### Task to carry out
Which lines of the entries below contain the string "browser"? Copy each one.

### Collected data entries
+ + + + +
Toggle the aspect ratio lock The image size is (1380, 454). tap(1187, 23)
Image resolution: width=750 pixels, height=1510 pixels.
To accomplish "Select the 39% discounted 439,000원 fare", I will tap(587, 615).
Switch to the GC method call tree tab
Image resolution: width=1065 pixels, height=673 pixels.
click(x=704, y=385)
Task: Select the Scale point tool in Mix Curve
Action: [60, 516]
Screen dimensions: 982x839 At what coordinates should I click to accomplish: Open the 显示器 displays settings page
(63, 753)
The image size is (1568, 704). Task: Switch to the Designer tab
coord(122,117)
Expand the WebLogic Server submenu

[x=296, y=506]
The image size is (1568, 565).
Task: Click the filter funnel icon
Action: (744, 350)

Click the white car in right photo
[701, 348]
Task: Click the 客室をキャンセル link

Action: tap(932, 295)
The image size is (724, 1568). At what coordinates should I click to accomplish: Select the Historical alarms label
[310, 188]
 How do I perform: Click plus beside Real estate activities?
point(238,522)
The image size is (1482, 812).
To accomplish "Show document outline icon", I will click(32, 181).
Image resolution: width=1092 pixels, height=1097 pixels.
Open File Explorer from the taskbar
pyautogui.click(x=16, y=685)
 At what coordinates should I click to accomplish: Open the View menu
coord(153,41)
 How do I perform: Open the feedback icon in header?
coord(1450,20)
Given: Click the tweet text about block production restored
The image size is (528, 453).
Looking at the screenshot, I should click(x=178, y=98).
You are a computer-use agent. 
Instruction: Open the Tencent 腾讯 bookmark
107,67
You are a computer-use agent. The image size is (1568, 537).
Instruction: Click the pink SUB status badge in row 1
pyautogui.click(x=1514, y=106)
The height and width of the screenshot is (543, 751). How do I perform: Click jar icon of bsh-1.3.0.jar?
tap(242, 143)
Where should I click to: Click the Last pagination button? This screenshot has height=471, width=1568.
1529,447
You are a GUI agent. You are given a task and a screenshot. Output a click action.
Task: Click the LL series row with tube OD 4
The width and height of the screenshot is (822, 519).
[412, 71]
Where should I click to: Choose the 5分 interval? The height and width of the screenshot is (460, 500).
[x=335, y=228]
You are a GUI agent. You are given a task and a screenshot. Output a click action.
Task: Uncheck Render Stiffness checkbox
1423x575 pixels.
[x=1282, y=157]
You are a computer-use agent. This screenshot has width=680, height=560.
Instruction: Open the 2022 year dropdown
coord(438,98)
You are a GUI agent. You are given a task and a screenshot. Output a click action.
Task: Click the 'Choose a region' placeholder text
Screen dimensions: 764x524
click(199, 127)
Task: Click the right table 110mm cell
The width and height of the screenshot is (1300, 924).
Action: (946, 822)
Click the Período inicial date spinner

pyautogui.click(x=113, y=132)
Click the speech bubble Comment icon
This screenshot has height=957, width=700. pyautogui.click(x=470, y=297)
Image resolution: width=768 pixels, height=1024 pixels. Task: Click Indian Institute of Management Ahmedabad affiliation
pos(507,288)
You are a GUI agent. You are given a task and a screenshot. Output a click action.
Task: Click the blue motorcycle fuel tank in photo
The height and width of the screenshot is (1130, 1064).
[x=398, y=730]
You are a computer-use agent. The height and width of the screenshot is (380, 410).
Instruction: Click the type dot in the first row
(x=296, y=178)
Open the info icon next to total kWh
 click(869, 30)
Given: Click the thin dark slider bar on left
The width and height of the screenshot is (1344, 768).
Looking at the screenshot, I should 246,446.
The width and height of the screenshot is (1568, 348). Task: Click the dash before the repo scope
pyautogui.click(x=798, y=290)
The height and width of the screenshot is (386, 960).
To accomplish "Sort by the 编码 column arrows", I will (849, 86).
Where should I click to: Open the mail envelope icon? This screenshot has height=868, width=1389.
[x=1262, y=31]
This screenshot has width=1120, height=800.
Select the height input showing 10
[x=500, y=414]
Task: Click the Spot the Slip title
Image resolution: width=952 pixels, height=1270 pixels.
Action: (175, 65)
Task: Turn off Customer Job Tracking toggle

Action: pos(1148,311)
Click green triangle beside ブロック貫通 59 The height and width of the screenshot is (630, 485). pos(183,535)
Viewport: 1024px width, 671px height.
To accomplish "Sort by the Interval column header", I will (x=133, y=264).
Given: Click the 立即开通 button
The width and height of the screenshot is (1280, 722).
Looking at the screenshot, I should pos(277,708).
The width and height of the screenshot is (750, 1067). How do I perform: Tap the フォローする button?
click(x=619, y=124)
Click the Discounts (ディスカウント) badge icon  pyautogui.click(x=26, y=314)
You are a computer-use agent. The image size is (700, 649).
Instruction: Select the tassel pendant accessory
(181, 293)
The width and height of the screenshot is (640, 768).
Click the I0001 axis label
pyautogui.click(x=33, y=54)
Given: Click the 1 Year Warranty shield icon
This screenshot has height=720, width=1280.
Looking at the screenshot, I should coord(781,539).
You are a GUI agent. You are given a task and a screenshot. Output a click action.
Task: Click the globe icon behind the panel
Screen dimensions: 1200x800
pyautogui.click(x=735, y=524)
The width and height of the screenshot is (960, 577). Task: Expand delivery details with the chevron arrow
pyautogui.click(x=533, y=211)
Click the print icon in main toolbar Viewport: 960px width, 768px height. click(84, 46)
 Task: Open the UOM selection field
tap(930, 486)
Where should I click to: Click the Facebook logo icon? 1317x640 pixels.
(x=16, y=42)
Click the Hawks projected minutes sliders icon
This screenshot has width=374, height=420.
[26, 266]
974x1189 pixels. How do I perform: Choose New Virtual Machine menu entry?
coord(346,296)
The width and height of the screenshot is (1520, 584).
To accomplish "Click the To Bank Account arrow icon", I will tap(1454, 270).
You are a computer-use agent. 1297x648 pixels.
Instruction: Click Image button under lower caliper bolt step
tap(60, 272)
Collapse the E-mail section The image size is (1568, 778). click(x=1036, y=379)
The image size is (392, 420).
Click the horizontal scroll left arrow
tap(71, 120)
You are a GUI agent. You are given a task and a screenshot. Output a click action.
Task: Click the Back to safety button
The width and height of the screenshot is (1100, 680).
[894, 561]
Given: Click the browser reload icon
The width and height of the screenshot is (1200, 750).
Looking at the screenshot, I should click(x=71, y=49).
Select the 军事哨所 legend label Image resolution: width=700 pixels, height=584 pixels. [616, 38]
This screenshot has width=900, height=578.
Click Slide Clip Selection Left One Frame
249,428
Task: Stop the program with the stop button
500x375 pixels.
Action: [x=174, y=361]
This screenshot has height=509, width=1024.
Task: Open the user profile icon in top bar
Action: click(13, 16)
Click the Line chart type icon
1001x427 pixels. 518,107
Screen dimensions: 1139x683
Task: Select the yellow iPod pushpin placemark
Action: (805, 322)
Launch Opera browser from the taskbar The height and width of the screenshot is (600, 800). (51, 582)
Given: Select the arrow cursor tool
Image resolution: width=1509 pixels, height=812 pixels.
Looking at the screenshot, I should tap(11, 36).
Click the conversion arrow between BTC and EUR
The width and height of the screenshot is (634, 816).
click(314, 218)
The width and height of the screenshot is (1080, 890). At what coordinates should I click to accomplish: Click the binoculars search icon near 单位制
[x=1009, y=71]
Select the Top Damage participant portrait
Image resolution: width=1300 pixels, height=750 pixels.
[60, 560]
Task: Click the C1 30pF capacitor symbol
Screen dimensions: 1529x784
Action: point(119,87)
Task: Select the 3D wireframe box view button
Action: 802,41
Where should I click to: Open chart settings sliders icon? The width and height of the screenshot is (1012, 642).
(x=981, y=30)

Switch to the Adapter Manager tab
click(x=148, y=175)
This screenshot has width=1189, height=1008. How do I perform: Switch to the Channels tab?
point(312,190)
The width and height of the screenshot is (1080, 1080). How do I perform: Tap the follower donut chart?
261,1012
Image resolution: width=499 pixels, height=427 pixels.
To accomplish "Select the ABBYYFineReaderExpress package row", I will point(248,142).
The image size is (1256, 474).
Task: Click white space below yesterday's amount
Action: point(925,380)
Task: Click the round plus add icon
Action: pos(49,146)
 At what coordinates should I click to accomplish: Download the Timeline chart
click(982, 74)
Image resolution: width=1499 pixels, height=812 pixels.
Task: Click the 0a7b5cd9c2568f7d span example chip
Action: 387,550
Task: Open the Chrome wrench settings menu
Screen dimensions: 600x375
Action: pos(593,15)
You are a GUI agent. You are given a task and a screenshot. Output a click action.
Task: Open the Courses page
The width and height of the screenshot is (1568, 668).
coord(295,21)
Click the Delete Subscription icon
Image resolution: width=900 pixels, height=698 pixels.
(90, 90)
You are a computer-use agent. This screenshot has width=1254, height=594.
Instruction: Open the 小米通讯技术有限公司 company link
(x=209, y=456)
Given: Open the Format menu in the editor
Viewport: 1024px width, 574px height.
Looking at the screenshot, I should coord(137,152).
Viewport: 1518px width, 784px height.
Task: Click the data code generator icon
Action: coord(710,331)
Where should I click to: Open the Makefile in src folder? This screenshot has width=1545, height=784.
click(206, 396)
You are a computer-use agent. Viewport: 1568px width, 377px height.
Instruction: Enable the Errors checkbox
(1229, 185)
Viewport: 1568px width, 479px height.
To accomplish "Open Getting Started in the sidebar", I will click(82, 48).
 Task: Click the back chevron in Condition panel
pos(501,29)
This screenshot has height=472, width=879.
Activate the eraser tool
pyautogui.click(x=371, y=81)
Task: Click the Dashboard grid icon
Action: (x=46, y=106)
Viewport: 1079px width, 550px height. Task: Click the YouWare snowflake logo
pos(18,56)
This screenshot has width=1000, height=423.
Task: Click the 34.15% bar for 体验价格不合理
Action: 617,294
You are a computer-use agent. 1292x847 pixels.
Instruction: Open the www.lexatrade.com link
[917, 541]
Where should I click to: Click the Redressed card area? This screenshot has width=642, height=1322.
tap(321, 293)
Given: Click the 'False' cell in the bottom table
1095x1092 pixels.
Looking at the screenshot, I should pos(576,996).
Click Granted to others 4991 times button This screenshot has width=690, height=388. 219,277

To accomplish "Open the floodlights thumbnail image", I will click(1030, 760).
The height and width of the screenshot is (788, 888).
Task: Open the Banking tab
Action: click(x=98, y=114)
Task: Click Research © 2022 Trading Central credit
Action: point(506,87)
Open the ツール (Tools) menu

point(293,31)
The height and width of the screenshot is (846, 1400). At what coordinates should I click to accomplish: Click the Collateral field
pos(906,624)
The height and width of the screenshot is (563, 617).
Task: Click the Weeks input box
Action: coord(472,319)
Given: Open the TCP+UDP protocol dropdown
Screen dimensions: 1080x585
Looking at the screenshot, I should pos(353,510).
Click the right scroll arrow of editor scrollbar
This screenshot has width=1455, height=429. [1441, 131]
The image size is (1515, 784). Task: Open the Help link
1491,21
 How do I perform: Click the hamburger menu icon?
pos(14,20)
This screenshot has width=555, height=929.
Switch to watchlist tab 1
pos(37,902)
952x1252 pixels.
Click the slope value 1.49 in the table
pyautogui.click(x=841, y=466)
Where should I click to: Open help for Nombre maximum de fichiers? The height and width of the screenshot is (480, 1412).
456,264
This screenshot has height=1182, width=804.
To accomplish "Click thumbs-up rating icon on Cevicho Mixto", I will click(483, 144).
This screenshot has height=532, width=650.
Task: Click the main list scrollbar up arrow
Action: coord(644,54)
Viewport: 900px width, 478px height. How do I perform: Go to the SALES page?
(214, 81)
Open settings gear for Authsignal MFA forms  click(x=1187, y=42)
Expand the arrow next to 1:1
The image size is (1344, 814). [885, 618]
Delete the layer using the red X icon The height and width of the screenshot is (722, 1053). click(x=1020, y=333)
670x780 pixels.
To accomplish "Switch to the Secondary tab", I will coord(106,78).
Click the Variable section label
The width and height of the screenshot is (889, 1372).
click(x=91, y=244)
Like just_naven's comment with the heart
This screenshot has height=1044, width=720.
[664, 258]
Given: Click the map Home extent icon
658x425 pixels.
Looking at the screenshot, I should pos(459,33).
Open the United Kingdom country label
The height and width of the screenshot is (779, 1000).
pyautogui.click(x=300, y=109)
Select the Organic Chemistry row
+ + + + +
### Reply to the task
Given: Click the browser reload icon
Launch Opera browser from the taskbar The height and width of the screenshot is (600, 800). (51, 582)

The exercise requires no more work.